Distributed Data Parallel no_sync

lkp411 · February 1, 2021, 11:14am

Are forward and backward still synchronization points in DDP even if they are inside a no_sync() context? My understanding is that no_sync prevents gradient averaging, but I was wondering if it disables syncing completely.

mrshenli · February 1, 2021, 4:13pm

Hey @lkp411

no_sync() disables the following code, which should completely disable communications across processes (unless you are using DDP.join()).

github.com

pytorch/pytorch/blob/b1907f5ebcaeb7405aa3d9d8025a7a5eeb0ee590/torch/nn/parallel/distributed.py#L710-L720


if torch.is_grad_enabled() and self.require_backward_grad_sync:
    self.require_forward_param_sync = True
    # We'll return the output object verbatim since it is a freeform
    # object. We need to find any tensors in this object, though,
    # because we need to figure out which parameters were used during
    # this forward pass, to ensure we short circuit reduction for any
    # unused parameters. Only if `find_unused_parameters` is set.
    if self.find_unused_parameters:
        self.reducer.prepare_for_backward(list(_find_tensors(output)))
    else:
        self.reducer.prepare_for_backward([])

lkp411 · February 1, 2021, 9:26pm

Hey @mrshenli

Thanks so much for you reply. What are the other sync points in DDP? I remember reading somewhere here that copying data from the gpu to the cpu forces a sync. Is this true? And does it still happen in a no_sync context?

Once again, thanks for your time.

ptrblck · February 2, 2021, 4:46am

Yes, this is true, since you would need the calculated tensor in order to push it to the CPU (thus the CPU has to synchronize on the GPU workload).
This should also be the case in a DDP setup with no_sync().

mrshenli · February 2, 2021, 6:28pm

Hey @lkp411, in the context of DDP, there are two different types of synchronizations, intra-process (CUDA stream) and inter-process (collective comm).
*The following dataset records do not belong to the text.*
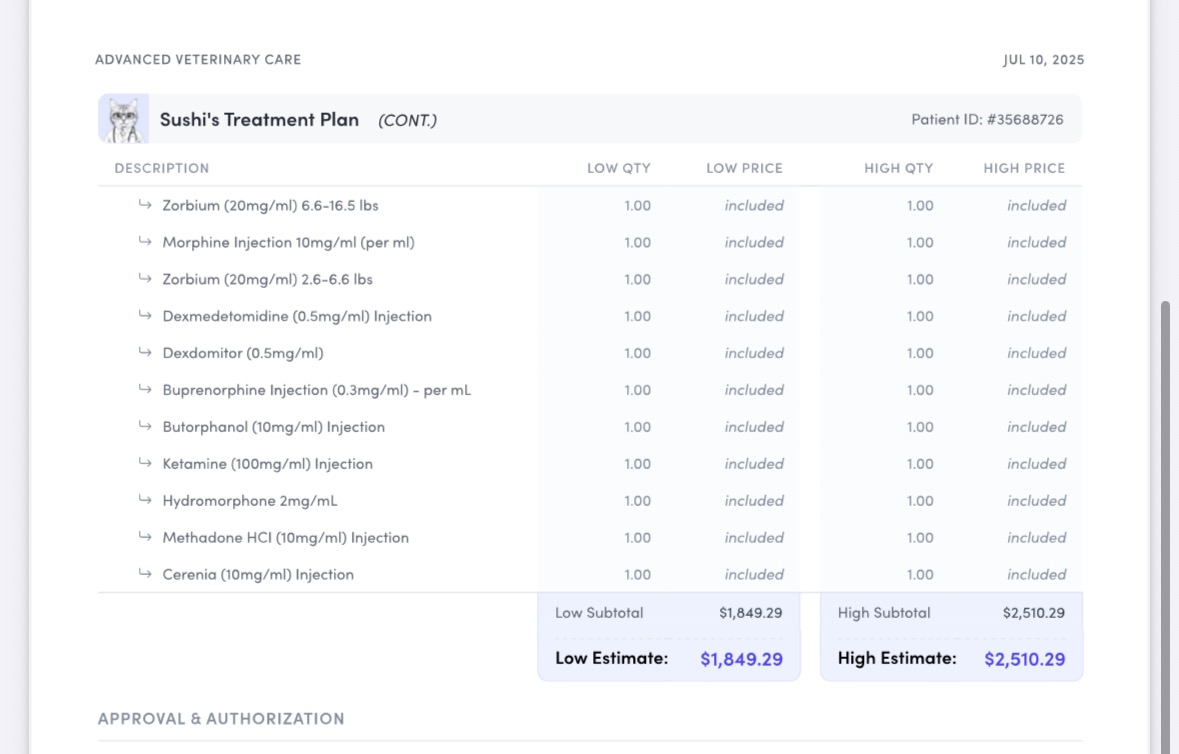Click the arrow icon beside Ketamine Injection

[145, 462]
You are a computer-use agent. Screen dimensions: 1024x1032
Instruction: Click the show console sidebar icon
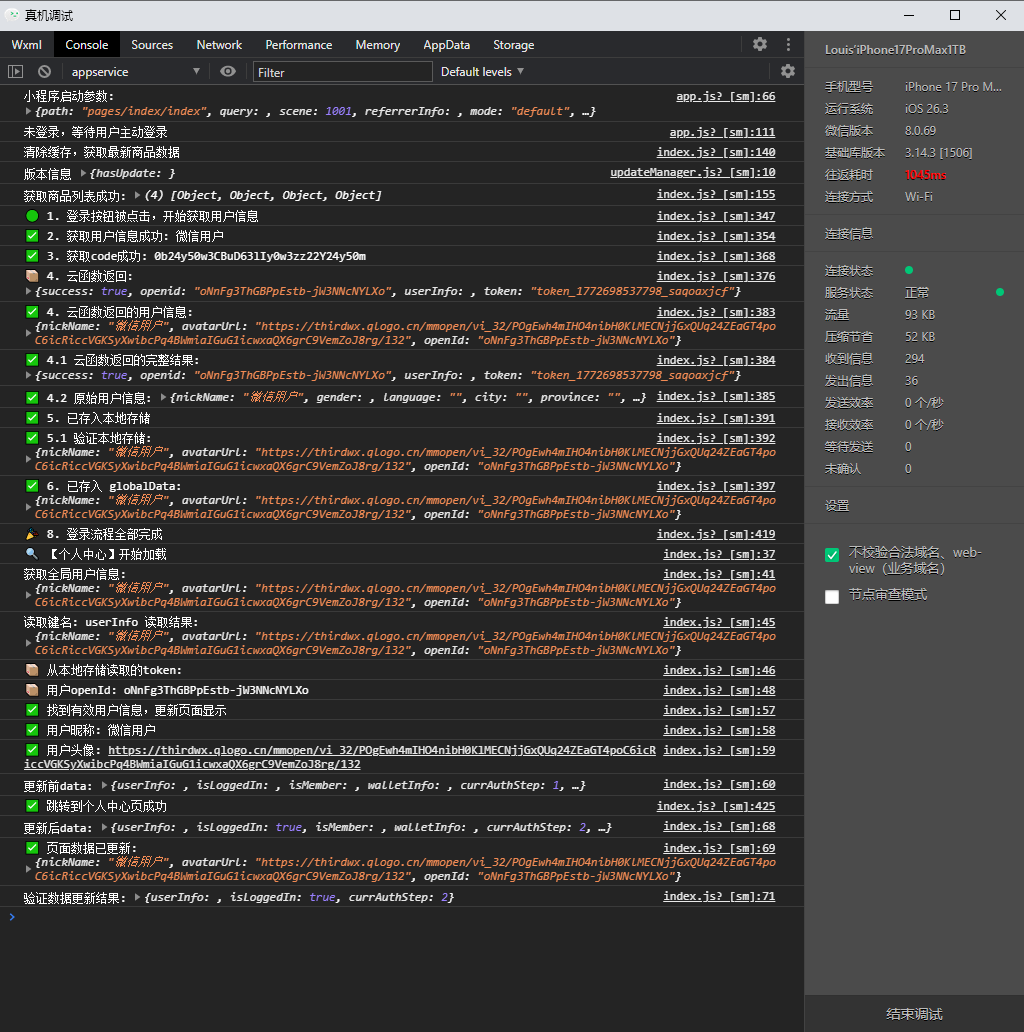[x=15, y=71]
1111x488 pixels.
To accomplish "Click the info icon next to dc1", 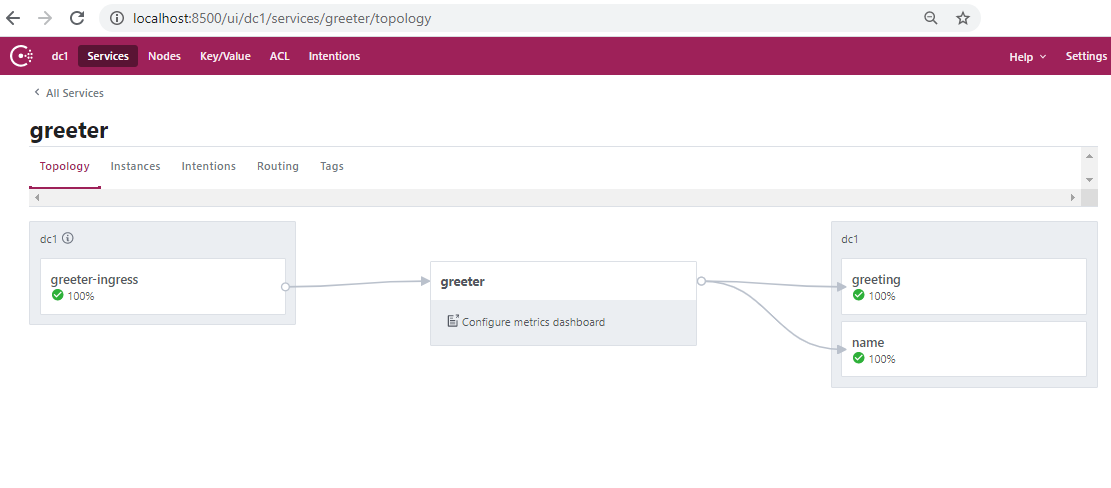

The gradient averaging (AllReduce) is inter-process sync and the CPU-to-GPU copy is a intra-process sync. Which ones are you referring to in the following question?

What are the other sync points in DDP?

lkp411 · February 2, 2021, 9:29pm

I was referring to interprocess syncs. Are there any other sync points besides the ddp constructor, forward, backward and collective communication calls? And does calling torch.cuda.synchronize(rank) in a specific process after issuing an async collective communication call (for example an all_reduce) block till the result of the collective communication call is available?

Also since we’re on the topic, are there plans to add sparse all_reduce capabilities to the NCCL backend?